King Ludwig I had constructed the Glyptothek and the Pinakothek to house art collections. Part of his intention was to attract intellectual luminaries to Munich, with little result before the efforts made by his successor Maximilian II. Among others came the chemist Justus von Liebig, the ethnologist Wilhelm Heinrich Riehl and the historian Heinrich von Sybel.
Two poets who arrived in Munich were Emanuel Geibel and Paul Heyse. In 1852 they joined the cultural society Die Zwanglosen, founded in 1838, which was intended to serve as a meeting-place for both native Bavarians and the new arrivals, the so-called Nordlichter ("northern lights").
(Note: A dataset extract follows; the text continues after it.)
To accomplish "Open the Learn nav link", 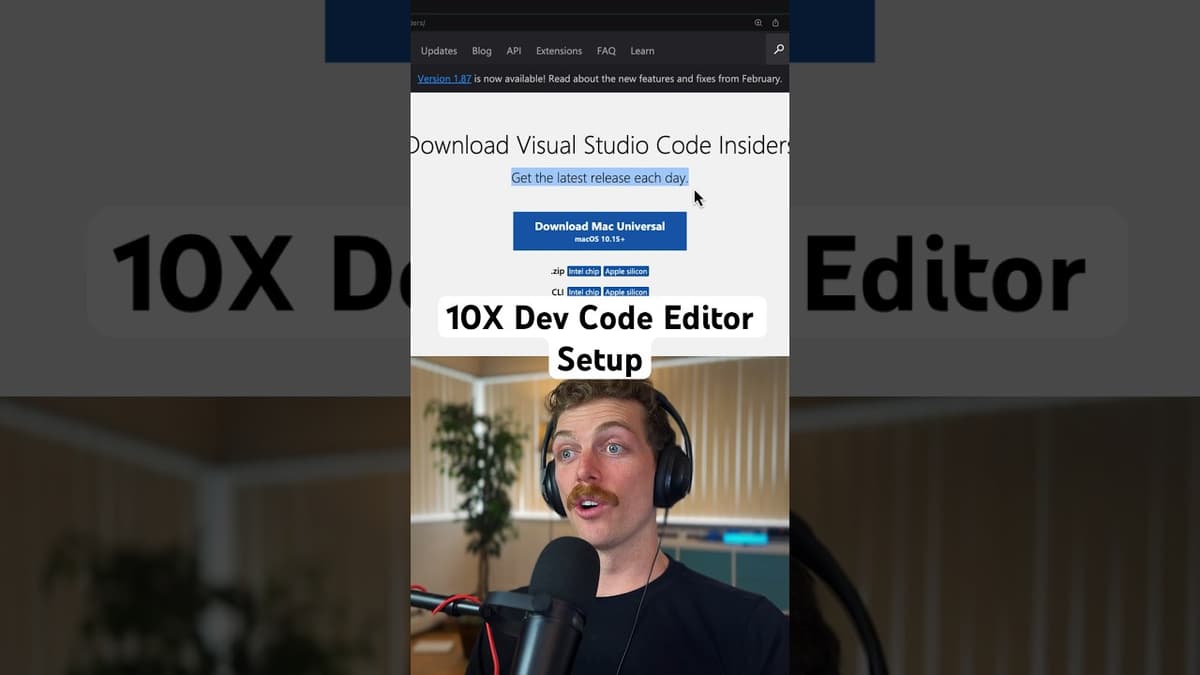I will point(642,51).
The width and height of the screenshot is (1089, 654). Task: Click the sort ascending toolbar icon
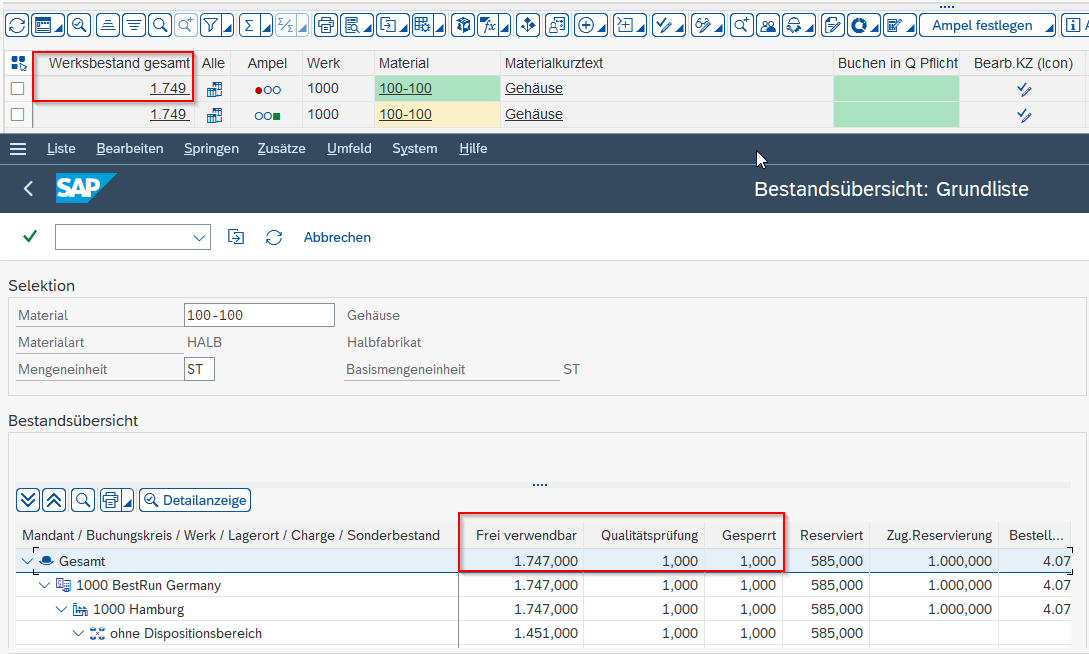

However the two groups became fractious and in 1858 Geibel left. Heyse had already created a new society, following the model of the Tunnel über der Spree in Berlin, of which both he and Geibel had been members.
Heyse and Julius Grosse held the inaugural meeting on 5 November 1856 in the coffee-house Zur Stadt München. In the first years Friedrich von Bodenstedt, Felix Dahn, Wilhelm Hertz and Hermann Lingg joined. It was claimed by Felix Dahn that the name of the society came about because of the coincidence that both Geibel and Lingg had recently written poems about crocodiles, but it seems more probable that Lingg's poem Das Krokodil von Singapur was the sole inspiration.
Im heil'gen Teich zu Singapur
Da liegt ein altes Krokodil
Von äußerst grämlicher Natur
Und kaut an einem Lotusstil.
Es ist ganz alt und völlig blind,
Und wenn es einmal friert des Nachts,
So weint es wie ein kleines Kind,
Doch wenn ein schöner Tag ist, lacht's.